Polarity is calculated as an average of amino acid polarities assigned according to the method of Zimmerman et al. (Zimmerman, J.M., Eliezer, N. and Simha, R. (1968) The Characterization of Amino Acid Sequences in Proteins by Statistical Methods. J. Theor. Biol., 21, 170–201).
Polarity ranges from completely nonpolar amino acids (ALA, GLY = 0.00) through polar residues (e.g. SER = 1.67) towards charged residues (GLU = 49.90, ARG = 52.00).
Lipophilicity (logP-scale) is calculated as octanol/water partition coefficients of Cβ fragments of side-chains and mainchain (-0.86) via www.chemicalize.org.

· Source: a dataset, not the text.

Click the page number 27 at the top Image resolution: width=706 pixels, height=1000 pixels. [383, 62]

LogP values ranges from lipophobic fragments (ASN -1.03; SER -0.52; GLN -0.33; THR -0.16) through acids (ASP -0.22; GLU 0.48) and bases (ARG -0.08; HIS -0.01; LYS 0.7), to sulphur-containing (CYS 0.84; MET 1.48), aliphatic (ALA 1.08; VAL 1.8; PRO 1.8; LEU 2.08; ILE 2.24) to most lipophilic aromatic residues (TYR 2.18; PHE 2.49; TRP 2.59). GLY has no sidechain fragment and therefore its value is set to 0.
Lipophilicity (logD-scale) is calculated as octanol/water distribution coefficients of Cβ fragments of side-chains and mainchain (-0.86) at pH 7.4 via www.chemicalize.org. Distribution coefficient take into account ionization of compounds.

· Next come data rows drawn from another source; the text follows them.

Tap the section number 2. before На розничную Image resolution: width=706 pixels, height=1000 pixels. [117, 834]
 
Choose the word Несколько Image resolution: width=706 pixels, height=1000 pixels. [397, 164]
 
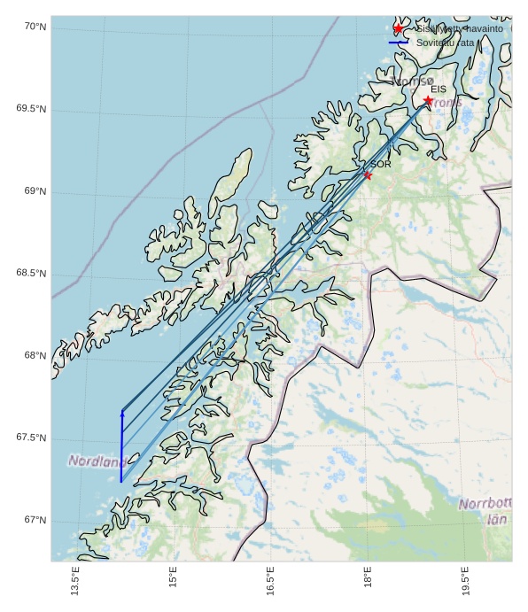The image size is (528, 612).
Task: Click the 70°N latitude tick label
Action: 35,27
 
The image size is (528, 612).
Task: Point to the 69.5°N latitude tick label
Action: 31,109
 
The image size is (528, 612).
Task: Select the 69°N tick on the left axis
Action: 35,191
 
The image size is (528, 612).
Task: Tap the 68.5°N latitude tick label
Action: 31,273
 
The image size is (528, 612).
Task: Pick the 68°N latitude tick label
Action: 35,355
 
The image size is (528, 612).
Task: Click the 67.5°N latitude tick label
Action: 31,438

LogD values ranges from highly lipophobic charged fragments (ASP -3.00; ARG -2.49; GLU -2.12; LYS -1.91) through polar ones (ASN -1.03; SER -0.52; GLN -0.33; THR -0.16, HIS -0.11) to sulphur-containing (CYS 0.84; MET 1.48), aliphatic (ALA 1.08; VAL 1.8; PRO 1.8; LEU 2.08; ILE 2.24) to most lipophilic aromatic residues (TYR 2.18; PHE 2.49; TRP 2.59). GLY has no sidechain fragment and therefore its value is set to 0.

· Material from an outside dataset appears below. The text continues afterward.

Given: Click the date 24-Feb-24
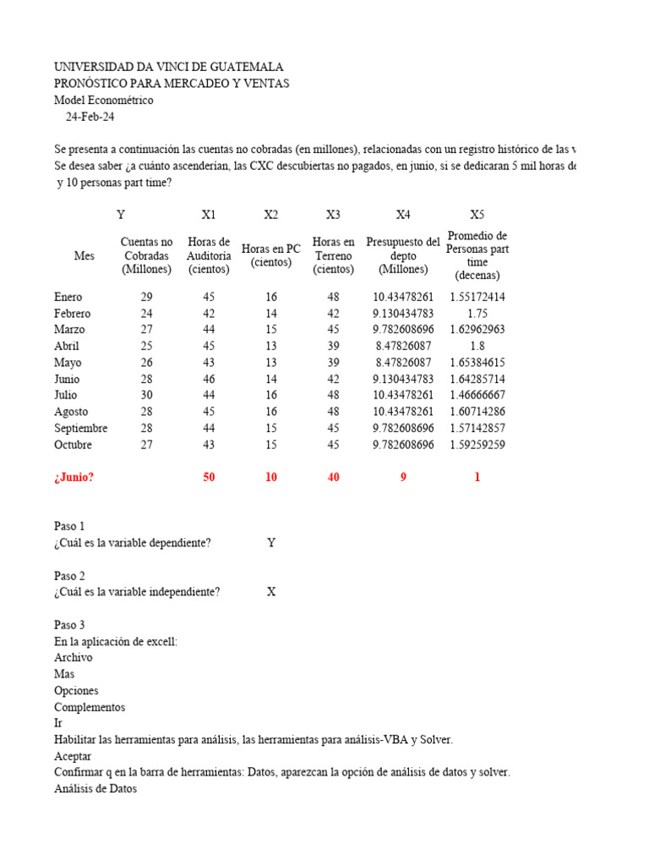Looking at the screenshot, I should [90, 117].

Solubility (logS-scale) is calculated as water solubility of Cβ fragments of side-chains and mainchain (0.81) at pH 7.4 via www.chemicalize.org. Our estimated logS value is a unit stripped logarithm (base 10) of the solubility measured in mol/liter and it is a measure how well can be individual residues interacting with water molecules.
LogS values ranges from lowest solubility of aromatic residues (TRP -2.48: PHE -1.81; TYR -1.44;) followed by aliphatic (LEU -1.79; ILE -1.85; PRO -1.3; VAL -1.3; ALA 0.59) and sulphur-containing residues (MET -0.72; CYS 0.16) up to polar ones (HIS -0.2; GLN 0.13; ASN 0.54; THR 0.77; SER 1.11) whereas the most water molecules will attract charged residues (LYS 1.46; ARG 1.63; GLU 2.23; ASP 2.63). GLY has no sidechain fragment and therefore its value is set to 0.
Mutability is calculated as an average of relative mutability index (Jones,D.T., Taylor,W.R. and Thornton,J.M. (1992) The Rapid Generation of Mutation Data Matrices from Protein Sequences. Bioinformatics, 8, 275–282). Relative mutability is based on empirical substitution matrices between similar protein sequences.
It is high wherever amino acid can be easily substituted for another e.g. in case of small polar amino acids (SER = 117, THR = 107, ASN = 104) or in case of small aliphatic amino acids (ALA = 100, VAL = 98, ILE = 103). On the other hand it is low when amino acid plays important structural role such as in case of aromatic amino acids (TRP = 25, PHE = 51, TYR = 50) or in case of special amino acids (CYS = 44, PRO = 58, GLY = 50). Specific example of amino acid with low relative mutability is the most abundant amino acid /LEU = 54) which has the highest probability to mutate back to itself.
Ionizable residues can be also viewed in the channel profile or directly as selection on the visualized structure.
You can contribute to the ChannelsDB database (http://ncbr.muni.cz/ChannelsDB/) by Annotation button in the upper left corner of the visualization window. Annotation can be easily written to the boxes in the Annotation window and channels selected from those calculated within the window (Figure 5).